This repo contains the benchmarks for the paper "Collision Detection Accelerated: An Optimization Perspective" published at RSS 2022. You can find the paper here and the project page here. There are two main benchmarks: the ellipsoid benchmark (strictly-convex shapes) and the convex mesh benchmark (non-strictly convex shapes), which are intended to compare the GJK algorithm and our method: Nesterov accelerated GJK.

These benchmarks call the HPPFCL C++ library in which both GJK and Nesterov-accelerated GJK are implemented.

For prototyping, we have also reimplemented GJK and Nesterov-accelerated GJK in Python.


To make the install easy, we recommend using conda to isolate the required packages needed to run the benchmarks from your system.
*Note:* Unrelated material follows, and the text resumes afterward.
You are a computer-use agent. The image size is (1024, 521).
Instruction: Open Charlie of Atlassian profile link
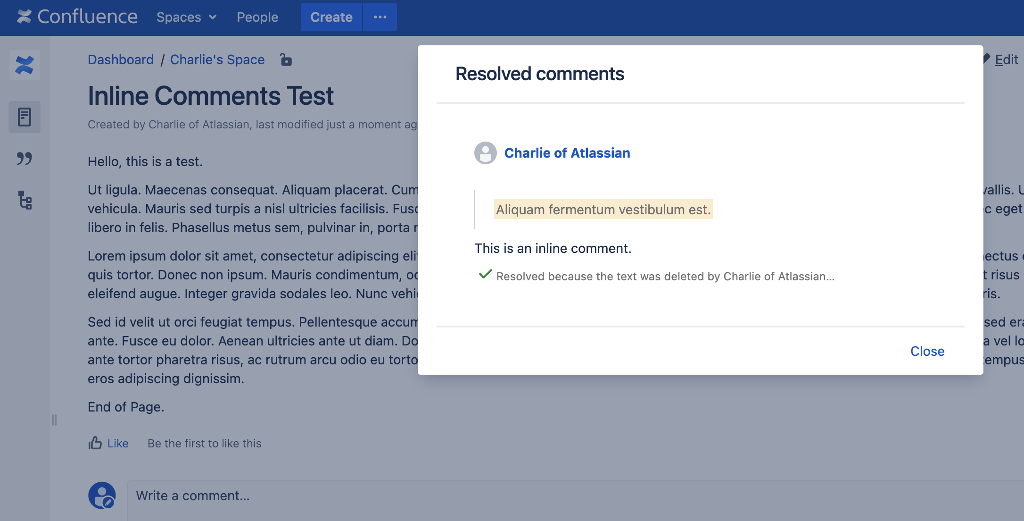pos(567,153)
  • Clone this repo: git clone --recursive && cd collision-detection-benchmark
  • Install conda and a new conda environment: conda create -n collision_benchmark python=3.8 && conda activate collision_benchmark
  • Install dependencies: conda install cmake pinocchio pandas tqdm qhull. For pinocchio, add the conda-forge channel conda config --add channels conda-forge.
  • Re-activate the conda env conda activate collision_benchmark for the cmake path to take effect.
  • Install hppfcl:
    • mkdir hpp-fcl/build && cd hpp-fcl/build
    • git submodule update --init
    • make install
  • Go back to the root of this repo (cd ../.. if you are in hpp-fcl/build) and install this python library on the conda env: pip install -e .

This was succesfully installed and tested on Manjaro 5.15.50 and Ubuntu 20.04. The tested compilers were g++ version 9.4.0 and 12.1.0 and clang++ version 13.0.1. The required version for eigen is 3.4.0.

ShapeNet download

Please visit Download ShapeNetCore.v2 and place it in exp/shapenet/data.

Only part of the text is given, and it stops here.